La France et l’Angleterre au combat animees
Avoient sur la Saintonge épandu leurs armees :
D’icy les traits francois s’élancoient dedans l’air,
Et de là les anglois se hastoient de voler :
La Charante opposant, ainsi que deux barrieres,
Ses flots à la fureur de leurs bandes guerrieres.
Ce fleuve joint ses bords couronnez de rouzeaux
Par un pont cheminant au travers de ses eaux,
Dont la perte ou le gain sembloit, outre la gloire,
Promettre ou refuser le prix de la victoire.

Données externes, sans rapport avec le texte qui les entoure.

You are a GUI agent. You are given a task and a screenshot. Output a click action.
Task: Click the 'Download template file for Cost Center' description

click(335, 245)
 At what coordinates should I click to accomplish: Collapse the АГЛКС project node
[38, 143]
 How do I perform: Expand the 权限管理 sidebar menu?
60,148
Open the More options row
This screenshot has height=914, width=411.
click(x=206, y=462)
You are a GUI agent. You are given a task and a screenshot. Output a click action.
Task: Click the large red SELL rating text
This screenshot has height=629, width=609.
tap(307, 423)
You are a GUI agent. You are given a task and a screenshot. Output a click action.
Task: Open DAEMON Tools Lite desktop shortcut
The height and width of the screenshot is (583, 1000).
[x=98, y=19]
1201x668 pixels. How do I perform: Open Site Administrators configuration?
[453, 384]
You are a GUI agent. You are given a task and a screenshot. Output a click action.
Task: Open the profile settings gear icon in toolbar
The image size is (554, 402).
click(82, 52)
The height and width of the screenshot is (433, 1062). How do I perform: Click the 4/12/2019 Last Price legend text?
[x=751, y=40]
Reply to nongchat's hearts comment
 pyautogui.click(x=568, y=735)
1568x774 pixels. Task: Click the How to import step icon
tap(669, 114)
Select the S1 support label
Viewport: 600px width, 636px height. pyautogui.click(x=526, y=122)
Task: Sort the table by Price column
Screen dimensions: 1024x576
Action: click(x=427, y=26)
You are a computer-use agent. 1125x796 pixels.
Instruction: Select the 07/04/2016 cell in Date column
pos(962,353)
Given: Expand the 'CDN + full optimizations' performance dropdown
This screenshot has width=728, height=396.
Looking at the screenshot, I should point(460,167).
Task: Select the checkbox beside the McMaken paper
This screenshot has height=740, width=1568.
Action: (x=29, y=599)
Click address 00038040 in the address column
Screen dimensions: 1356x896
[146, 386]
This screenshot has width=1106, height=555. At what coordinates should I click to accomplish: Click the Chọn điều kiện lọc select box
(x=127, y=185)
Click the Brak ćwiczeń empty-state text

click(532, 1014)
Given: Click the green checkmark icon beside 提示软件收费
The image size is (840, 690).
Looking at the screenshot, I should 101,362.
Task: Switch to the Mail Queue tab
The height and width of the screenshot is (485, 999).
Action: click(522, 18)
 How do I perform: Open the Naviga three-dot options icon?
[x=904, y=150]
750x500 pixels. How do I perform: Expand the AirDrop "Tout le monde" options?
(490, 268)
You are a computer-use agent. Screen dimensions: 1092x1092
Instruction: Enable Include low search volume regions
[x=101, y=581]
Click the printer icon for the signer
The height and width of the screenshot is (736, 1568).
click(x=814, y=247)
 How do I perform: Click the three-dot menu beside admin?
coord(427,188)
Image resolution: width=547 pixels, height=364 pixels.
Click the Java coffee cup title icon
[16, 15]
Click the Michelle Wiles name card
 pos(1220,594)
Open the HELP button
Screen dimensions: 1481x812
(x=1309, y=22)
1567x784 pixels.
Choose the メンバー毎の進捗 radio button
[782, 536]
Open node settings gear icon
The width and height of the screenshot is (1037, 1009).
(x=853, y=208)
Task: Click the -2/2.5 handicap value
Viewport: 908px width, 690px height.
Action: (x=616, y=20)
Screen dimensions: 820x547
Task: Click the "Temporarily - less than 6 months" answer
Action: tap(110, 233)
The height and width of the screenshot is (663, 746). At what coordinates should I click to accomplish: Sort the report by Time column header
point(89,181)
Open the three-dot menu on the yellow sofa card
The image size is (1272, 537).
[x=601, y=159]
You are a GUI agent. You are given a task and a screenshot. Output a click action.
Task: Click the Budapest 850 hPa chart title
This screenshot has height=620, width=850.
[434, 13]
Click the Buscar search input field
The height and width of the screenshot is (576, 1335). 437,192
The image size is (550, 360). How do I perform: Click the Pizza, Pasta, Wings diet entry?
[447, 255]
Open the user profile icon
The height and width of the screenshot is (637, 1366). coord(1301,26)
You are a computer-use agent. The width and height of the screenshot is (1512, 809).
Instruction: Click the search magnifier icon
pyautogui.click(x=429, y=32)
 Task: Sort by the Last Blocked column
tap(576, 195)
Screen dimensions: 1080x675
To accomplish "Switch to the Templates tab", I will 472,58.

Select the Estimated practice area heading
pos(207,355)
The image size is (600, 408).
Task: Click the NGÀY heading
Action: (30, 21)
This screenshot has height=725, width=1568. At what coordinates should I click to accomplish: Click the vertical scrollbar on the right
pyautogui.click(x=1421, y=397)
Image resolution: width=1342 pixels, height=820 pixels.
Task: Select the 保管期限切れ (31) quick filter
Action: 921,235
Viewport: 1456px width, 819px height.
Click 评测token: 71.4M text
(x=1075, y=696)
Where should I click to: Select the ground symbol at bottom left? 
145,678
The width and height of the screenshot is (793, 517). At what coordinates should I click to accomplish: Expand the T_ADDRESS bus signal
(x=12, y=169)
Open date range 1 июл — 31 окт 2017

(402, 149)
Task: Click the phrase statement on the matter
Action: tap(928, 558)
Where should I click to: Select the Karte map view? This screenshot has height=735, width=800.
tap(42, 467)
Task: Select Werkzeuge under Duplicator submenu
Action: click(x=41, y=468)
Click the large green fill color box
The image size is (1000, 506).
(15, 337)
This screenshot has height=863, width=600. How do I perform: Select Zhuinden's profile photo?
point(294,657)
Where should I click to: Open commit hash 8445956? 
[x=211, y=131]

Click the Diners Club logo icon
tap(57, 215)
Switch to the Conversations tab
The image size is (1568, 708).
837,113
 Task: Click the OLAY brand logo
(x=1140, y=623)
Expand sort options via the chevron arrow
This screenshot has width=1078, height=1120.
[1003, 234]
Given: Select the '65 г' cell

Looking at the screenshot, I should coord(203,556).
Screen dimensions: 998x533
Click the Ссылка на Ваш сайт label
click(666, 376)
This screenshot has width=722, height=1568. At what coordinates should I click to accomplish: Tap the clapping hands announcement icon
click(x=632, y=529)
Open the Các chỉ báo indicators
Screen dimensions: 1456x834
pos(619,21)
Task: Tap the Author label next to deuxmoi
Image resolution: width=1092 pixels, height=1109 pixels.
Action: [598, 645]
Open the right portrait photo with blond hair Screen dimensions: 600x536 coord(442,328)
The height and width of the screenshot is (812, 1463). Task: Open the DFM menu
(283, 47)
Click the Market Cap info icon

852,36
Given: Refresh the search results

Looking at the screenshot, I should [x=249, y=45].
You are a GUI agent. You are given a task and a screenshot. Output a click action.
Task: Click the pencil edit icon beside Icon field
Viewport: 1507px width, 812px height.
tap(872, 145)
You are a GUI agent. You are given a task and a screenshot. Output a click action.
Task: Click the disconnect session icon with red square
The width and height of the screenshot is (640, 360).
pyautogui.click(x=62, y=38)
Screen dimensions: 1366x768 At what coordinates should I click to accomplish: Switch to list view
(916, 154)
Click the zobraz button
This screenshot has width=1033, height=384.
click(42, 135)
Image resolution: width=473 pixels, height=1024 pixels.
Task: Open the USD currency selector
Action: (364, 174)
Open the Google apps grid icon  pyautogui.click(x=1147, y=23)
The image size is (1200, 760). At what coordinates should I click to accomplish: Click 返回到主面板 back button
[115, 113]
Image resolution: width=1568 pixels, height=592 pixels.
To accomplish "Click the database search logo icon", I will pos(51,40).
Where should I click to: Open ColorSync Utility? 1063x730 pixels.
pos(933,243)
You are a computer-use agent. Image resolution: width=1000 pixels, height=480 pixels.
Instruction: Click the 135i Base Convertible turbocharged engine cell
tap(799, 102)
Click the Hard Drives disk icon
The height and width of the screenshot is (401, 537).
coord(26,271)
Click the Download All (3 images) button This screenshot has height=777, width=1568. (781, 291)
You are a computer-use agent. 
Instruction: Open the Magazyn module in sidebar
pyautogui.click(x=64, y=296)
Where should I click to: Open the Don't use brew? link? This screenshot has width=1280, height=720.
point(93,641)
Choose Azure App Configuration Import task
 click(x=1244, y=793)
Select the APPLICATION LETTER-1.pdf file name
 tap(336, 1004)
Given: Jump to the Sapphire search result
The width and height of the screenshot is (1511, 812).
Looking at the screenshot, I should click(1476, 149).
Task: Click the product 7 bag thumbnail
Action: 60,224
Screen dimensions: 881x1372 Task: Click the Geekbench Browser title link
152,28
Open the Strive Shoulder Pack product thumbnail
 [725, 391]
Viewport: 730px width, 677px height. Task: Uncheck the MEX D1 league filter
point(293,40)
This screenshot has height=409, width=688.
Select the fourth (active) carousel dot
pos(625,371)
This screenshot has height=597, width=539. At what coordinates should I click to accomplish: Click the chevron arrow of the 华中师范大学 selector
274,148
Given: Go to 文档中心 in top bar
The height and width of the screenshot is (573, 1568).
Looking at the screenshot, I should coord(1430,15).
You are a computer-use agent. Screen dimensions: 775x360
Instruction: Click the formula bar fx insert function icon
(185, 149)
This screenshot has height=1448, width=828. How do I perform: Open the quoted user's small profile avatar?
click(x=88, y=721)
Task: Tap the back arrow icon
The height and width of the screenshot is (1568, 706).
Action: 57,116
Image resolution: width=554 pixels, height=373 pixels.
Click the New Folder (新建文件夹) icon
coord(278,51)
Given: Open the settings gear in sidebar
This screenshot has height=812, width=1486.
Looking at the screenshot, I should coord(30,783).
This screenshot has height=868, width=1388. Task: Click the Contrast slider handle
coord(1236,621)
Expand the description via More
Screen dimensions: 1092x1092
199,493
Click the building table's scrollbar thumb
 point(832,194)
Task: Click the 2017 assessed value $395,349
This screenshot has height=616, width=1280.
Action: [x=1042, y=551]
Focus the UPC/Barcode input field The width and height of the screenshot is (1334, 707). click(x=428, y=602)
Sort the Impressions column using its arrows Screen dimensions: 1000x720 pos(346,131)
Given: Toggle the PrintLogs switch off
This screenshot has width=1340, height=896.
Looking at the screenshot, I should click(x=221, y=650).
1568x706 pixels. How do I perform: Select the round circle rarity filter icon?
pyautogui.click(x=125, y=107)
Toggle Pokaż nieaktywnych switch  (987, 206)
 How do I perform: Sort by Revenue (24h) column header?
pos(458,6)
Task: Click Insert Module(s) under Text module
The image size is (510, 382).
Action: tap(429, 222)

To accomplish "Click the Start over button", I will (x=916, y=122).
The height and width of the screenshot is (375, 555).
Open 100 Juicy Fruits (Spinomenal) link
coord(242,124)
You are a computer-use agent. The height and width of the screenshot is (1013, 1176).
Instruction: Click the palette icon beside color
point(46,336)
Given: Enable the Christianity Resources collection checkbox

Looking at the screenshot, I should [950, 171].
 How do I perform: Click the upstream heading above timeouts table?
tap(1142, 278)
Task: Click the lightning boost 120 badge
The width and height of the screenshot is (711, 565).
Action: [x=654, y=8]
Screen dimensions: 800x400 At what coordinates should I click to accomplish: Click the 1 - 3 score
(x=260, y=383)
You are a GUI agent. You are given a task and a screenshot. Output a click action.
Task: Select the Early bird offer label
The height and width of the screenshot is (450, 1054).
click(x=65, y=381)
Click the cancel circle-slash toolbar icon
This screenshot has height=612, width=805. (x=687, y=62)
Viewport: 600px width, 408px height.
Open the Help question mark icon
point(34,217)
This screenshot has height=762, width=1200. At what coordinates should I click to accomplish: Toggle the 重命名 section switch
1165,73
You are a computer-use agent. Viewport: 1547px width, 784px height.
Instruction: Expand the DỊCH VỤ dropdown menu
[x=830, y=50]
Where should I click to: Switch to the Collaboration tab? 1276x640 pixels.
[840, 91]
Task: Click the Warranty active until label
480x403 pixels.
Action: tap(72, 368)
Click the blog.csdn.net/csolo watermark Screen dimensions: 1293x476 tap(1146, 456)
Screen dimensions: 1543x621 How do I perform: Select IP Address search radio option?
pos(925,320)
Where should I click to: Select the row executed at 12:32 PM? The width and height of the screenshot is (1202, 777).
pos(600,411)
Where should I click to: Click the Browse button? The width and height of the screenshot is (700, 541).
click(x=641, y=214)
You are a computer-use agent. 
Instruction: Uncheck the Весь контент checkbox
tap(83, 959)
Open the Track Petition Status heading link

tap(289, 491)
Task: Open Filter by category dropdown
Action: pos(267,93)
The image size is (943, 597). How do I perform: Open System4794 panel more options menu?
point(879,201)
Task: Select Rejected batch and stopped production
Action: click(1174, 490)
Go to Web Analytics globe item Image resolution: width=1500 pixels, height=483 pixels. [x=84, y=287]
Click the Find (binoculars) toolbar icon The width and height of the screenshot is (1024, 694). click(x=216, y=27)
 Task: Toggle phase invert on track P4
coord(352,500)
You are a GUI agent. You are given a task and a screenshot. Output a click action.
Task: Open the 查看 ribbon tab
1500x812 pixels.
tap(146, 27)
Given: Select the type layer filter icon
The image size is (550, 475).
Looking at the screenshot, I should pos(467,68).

L’anglois favorisé d’une superbe tour
Fierement regentant les plaines d’alentour
S’en estoit rendu maistre, et desja plein de joye
À la palme asseuree alloit par ceste voye :
Quand le roy le premier sur le pont s’eslancant,
Et d’un bras invaincu l’ennemy repoussant,
Surmonte en ce combat la memoire d’Horace :
De morts et de blessez pave toute la place :
Rend le courage aux siens de peur desja blesmis :
Arreste la victoire allant aux ennemis ;
Et comme si c’estoit une vive muraille
Soustient presque tout seul le faix de la bataille,
Servant d’unique butte à mille et mille traits
Que le combat luy lance et de loin et de prés,
Cependant que son camp imitant son courage
Gaigne avecques le fer le reste du passage.